[start Input]

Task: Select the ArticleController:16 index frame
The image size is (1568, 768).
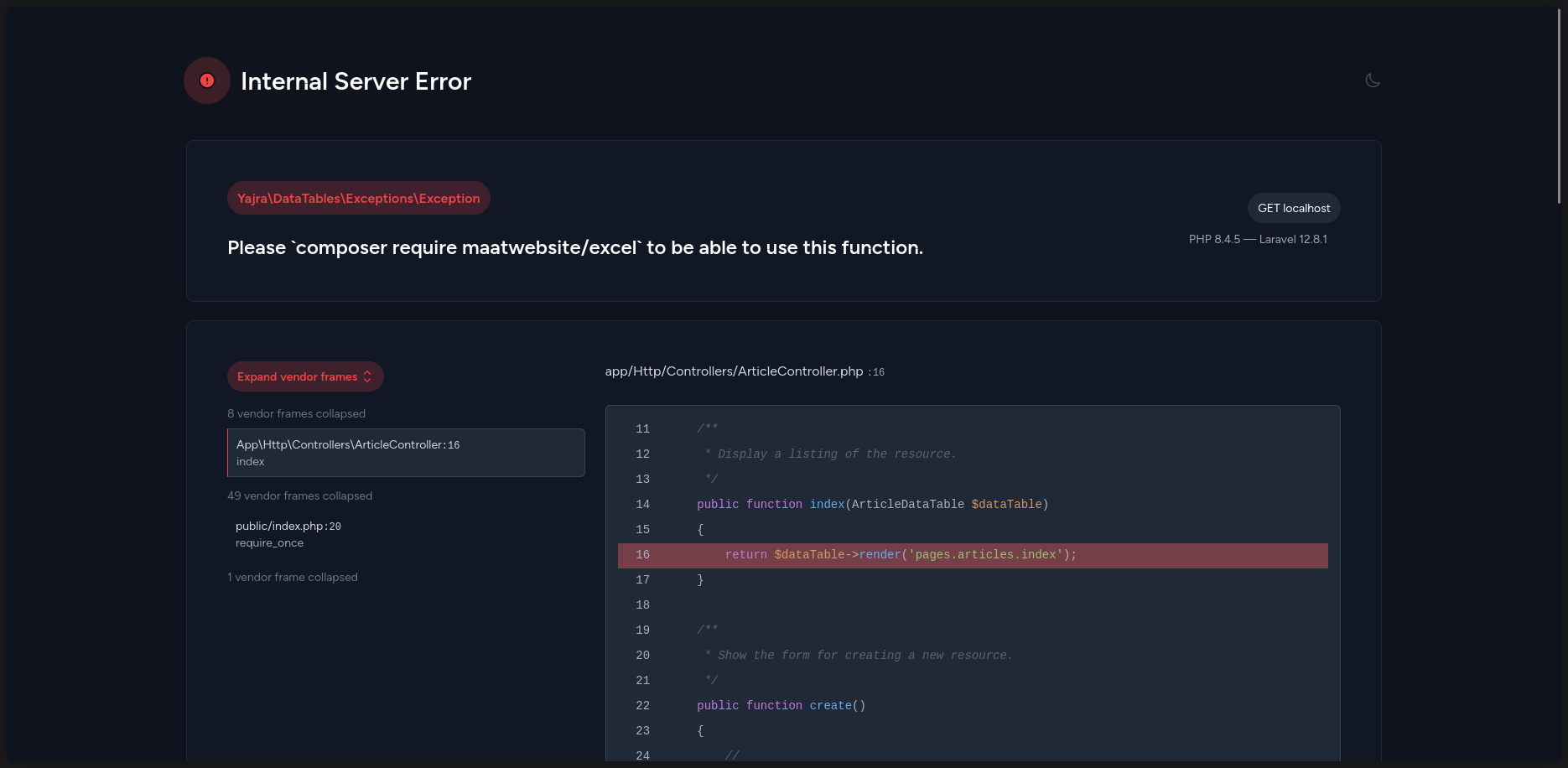Action: (x=406, y=453)
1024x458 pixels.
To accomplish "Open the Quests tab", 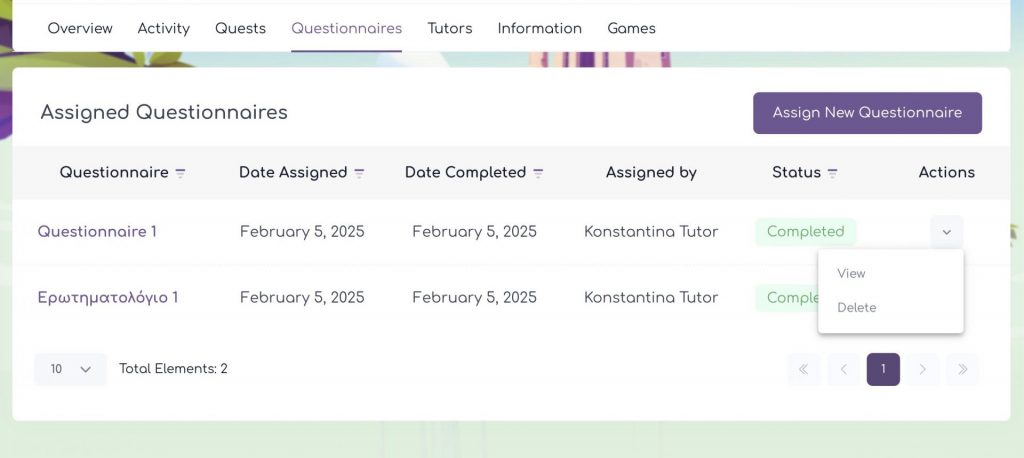I will coord(240,28).
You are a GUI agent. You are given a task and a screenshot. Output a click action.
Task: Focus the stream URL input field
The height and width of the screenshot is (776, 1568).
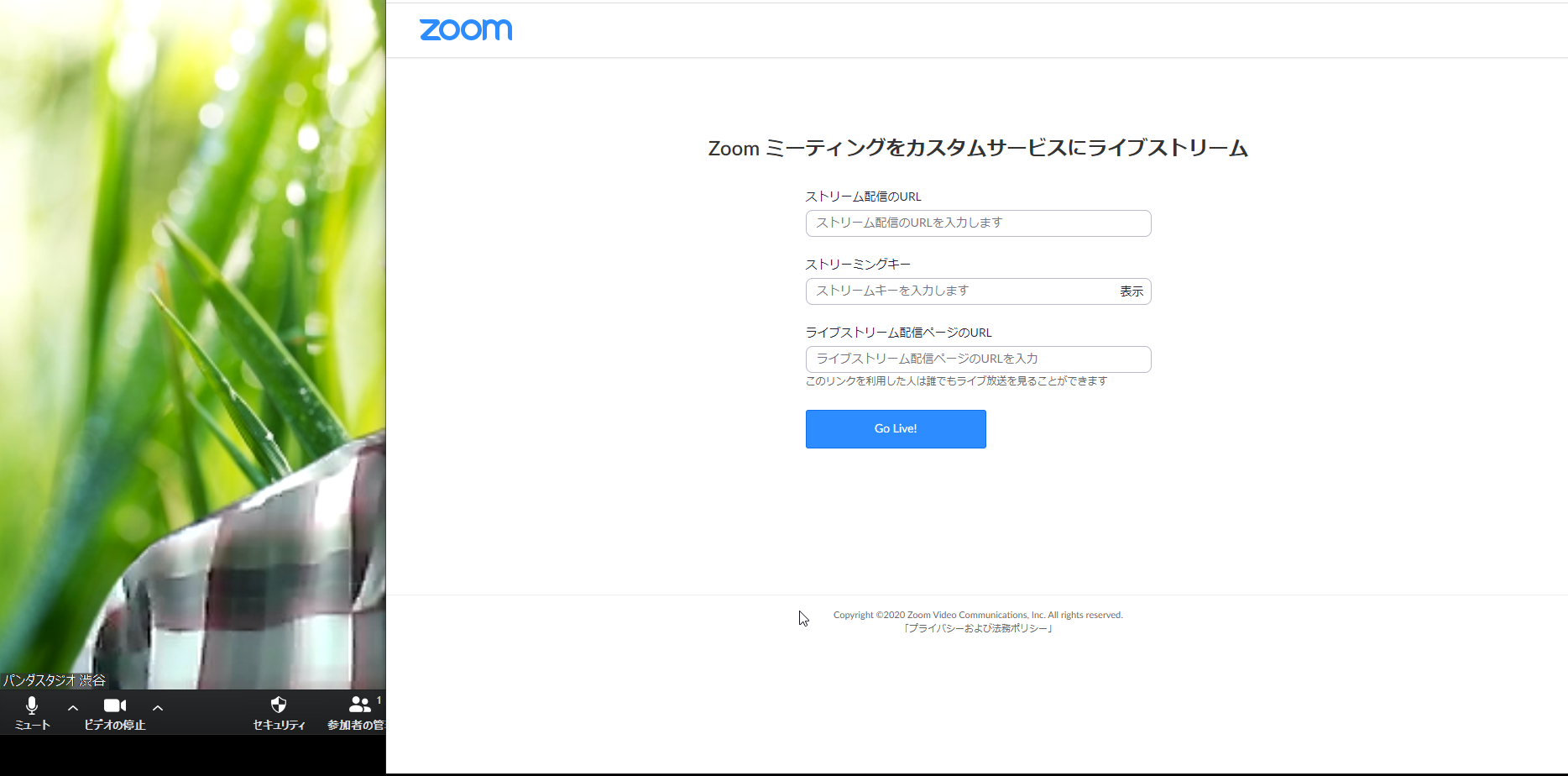click(978, 223)
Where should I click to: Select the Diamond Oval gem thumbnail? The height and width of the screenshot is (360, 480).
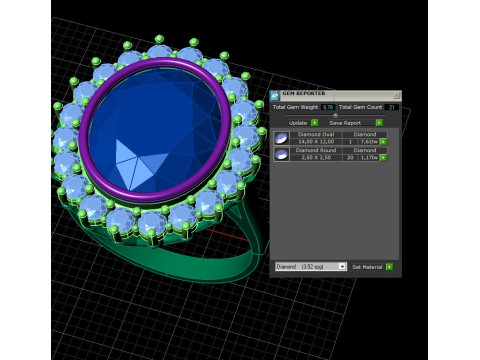[x=282, y=138]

[end Input]

_Problem to work on_
How many of the lines above contain the string "width"? Case counts. Reply with the number only.

_Solution for this exercise_
2